Chancellor's increase in R&D tax credit will not make the UK more attractive for businesses

Intellect, the UK trade association for the IT, telecoms and electronics industries, believes that the proposed increase in research and development tax credit for large companies announced in today's budget is insufficient to have a real impact and will not help the UK catch up with competitor nations in terms of R&D spend. Intellect has lobbied the government for a substantial rise in R&D tax credits for large companies for the past four years.

Although the new rate will be 130 percent, many costs involved in an R&D project are not eligible for the credit and corporation tax is still applicable, creating a real value of the tax credit of about four percent. This is an increase of just half a percentage point.

Tom Wills-Sandford, deputy director general, Intellect commented:
"R&D is fundamental to the success of UK's knowledge economy and the UK has lagged behind its international competitors. Gordon Brown has reiterated his ambitious target of 2.5 per cent of UK GDP spent on R&D by 2014. This represents an increase of one third in seven years.
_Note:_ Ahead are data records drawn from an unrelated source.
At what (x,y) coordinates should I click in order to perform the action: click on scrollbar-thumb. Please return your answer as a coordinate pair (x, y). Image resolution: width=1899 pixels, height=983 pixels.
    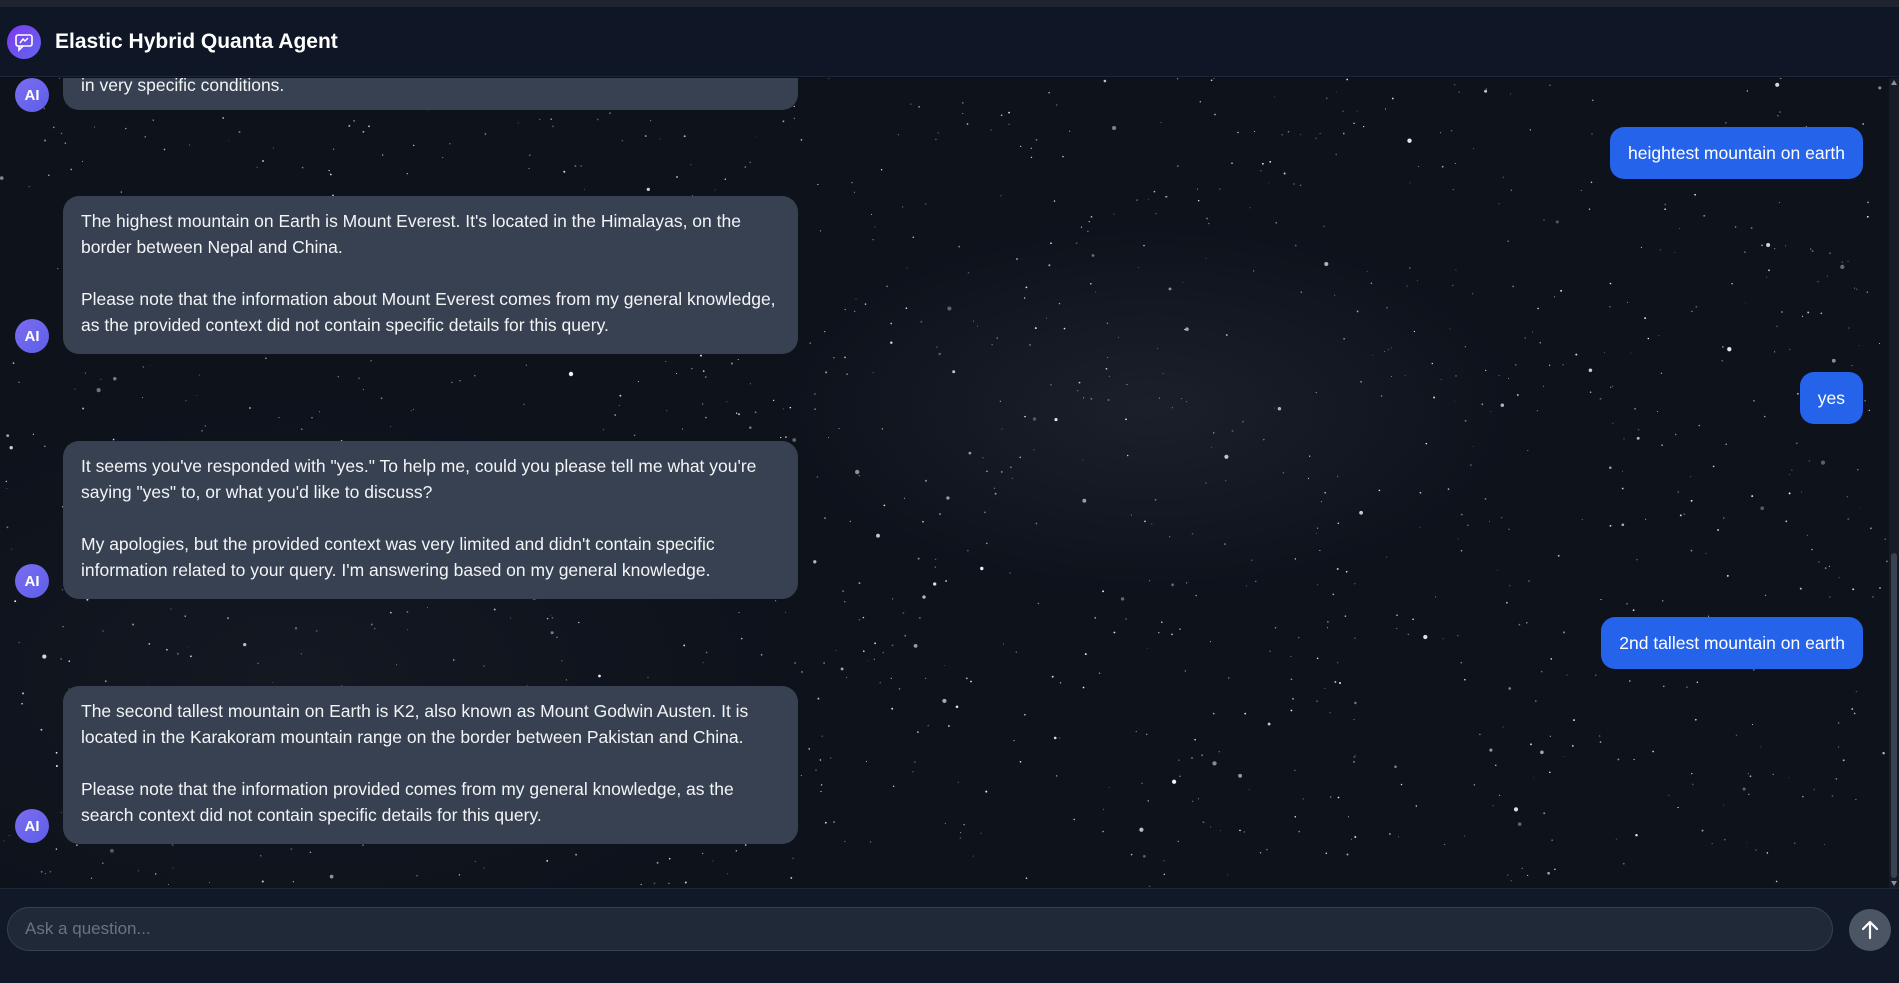
    Looking at the image, I should click on (1894, 716).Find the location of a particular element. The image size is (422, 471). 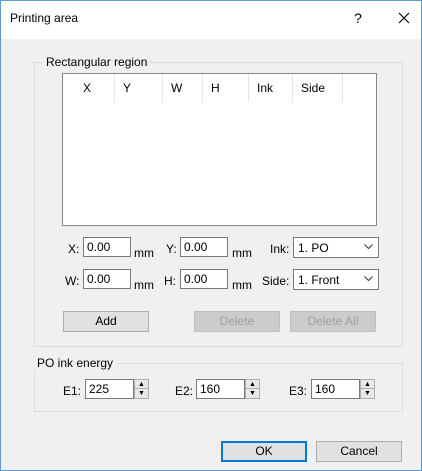

column-header-side: Side is located at coordinates (318, 88).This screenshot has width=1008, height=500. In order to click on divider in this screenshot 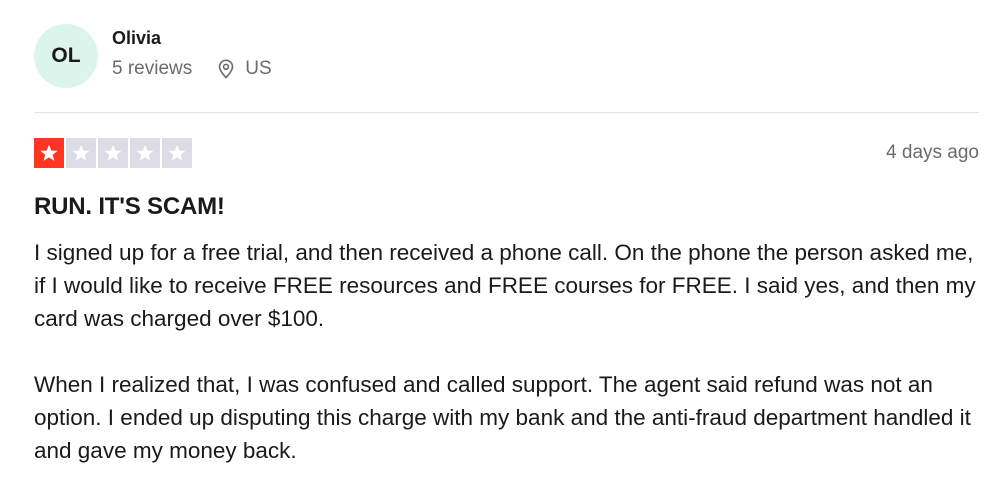, I will do `click(506, 112)`.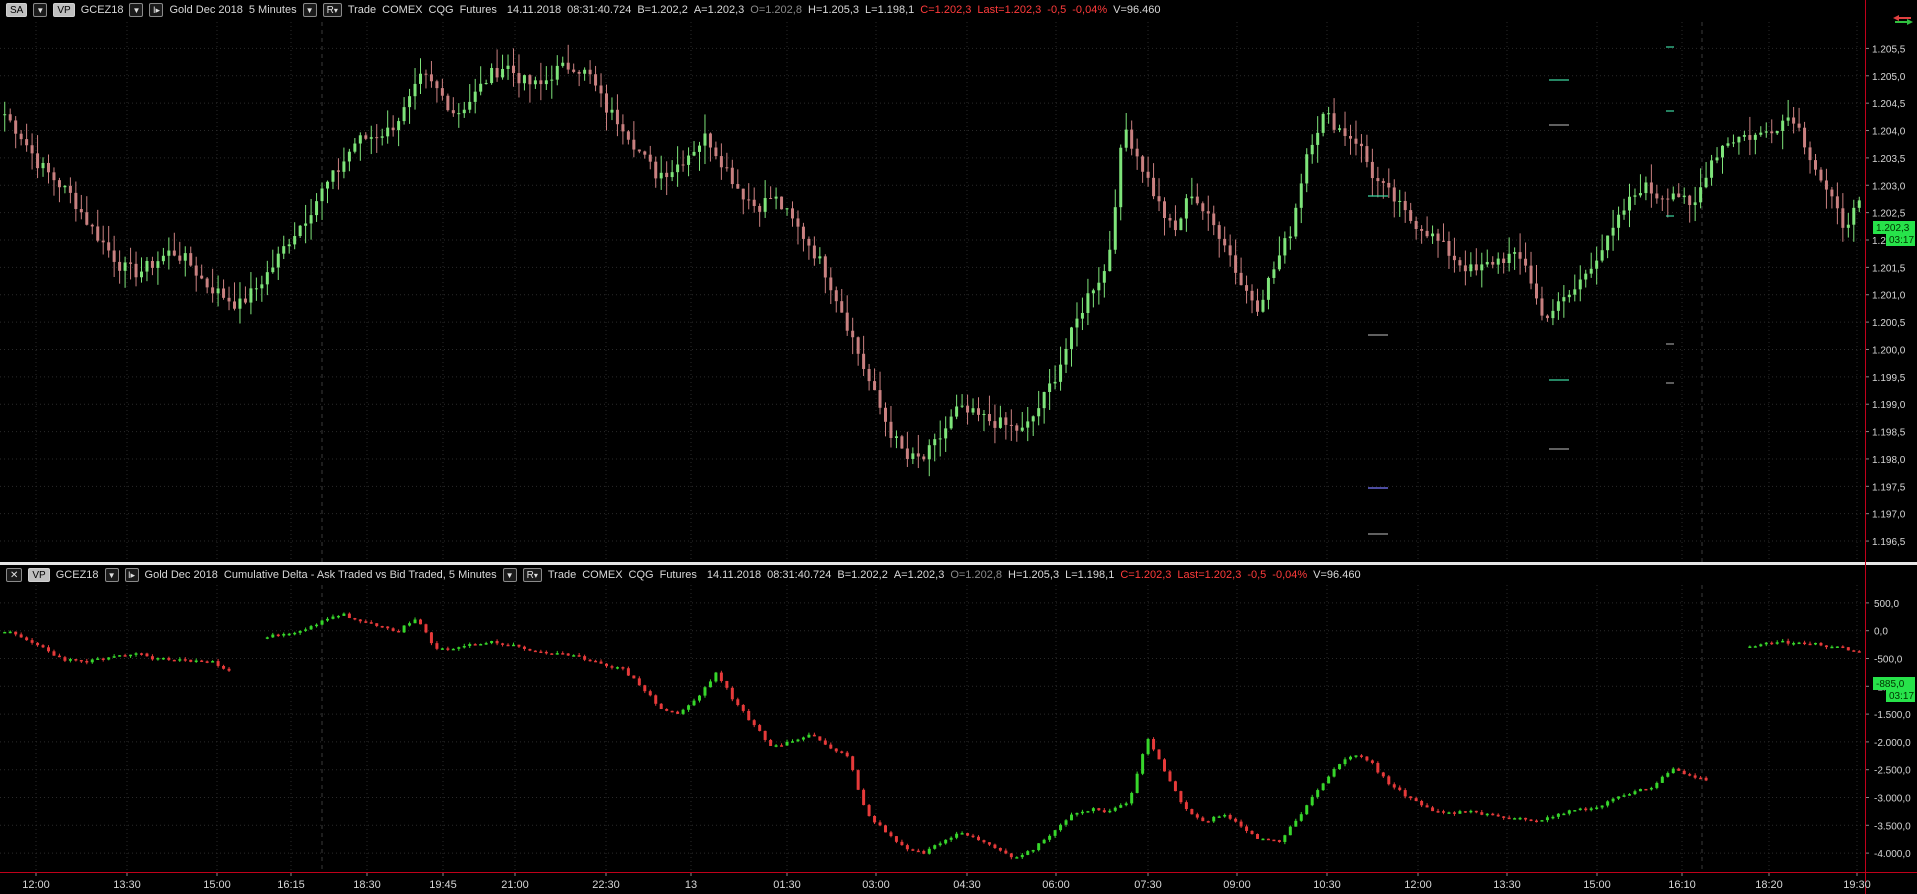 Image resolution: width=1917 pixels, height=894 pixels. What do you see at coordinates (678, 575) in the screenshot?
I see `type-label-bottom: Futures` at bounding box center [678, 575]. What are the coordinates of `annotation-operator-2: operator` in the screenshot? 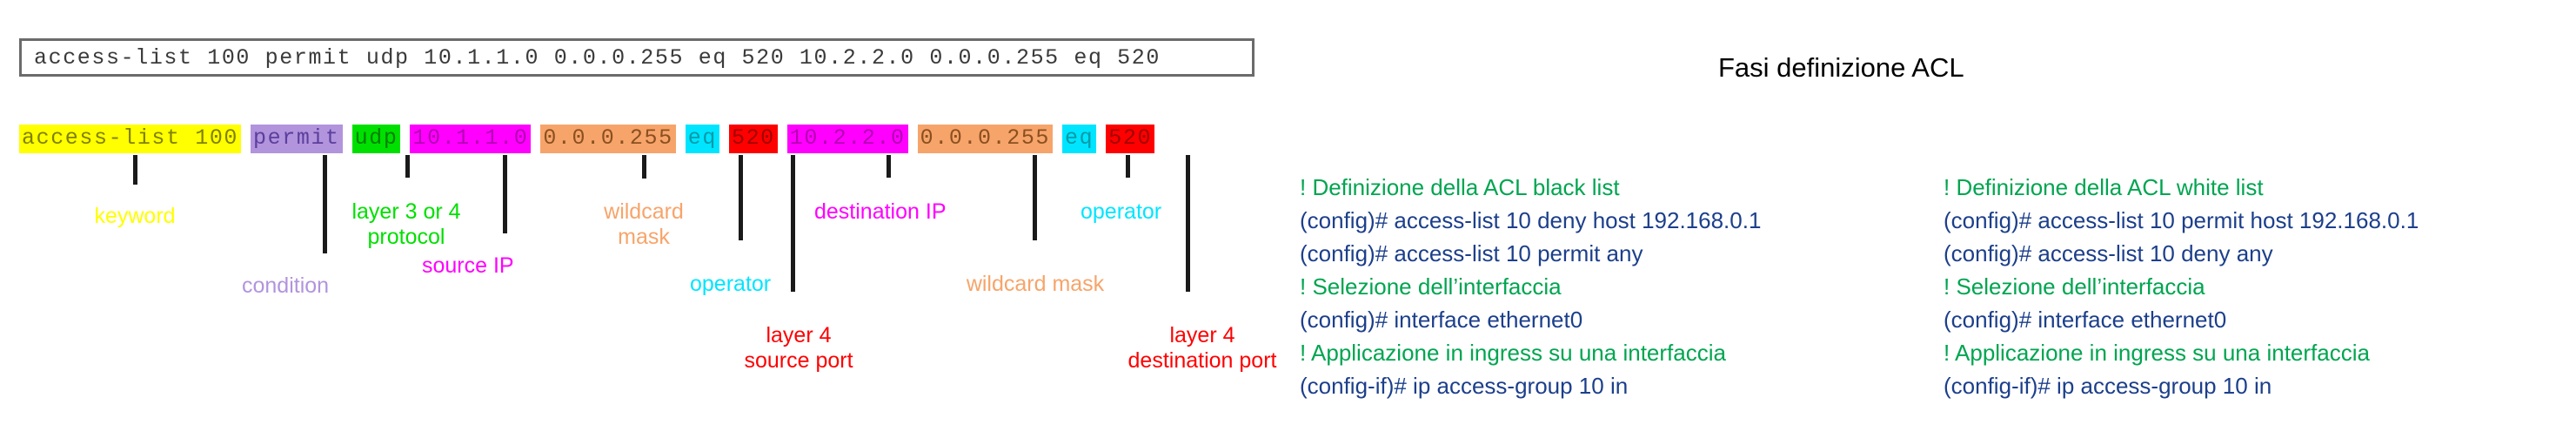 It's located at (1121, 200).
When we consider that R&D spend has either fallen or been flat over the past few years, this target becomes even more challenging.

Although the tax credit is just one factor for companies deciding upon R&D projects, it can still act as a real incentive. To attract multi nationals to undertake R&D in the UK, the R&D tax credit needs to rise to at least 150% for large companies, which equates to 6-8% in real terms."

Intellect believes that the R&D tax credits for small and medium sized companies is working well and welcomes the increase from 150 to 175 percent.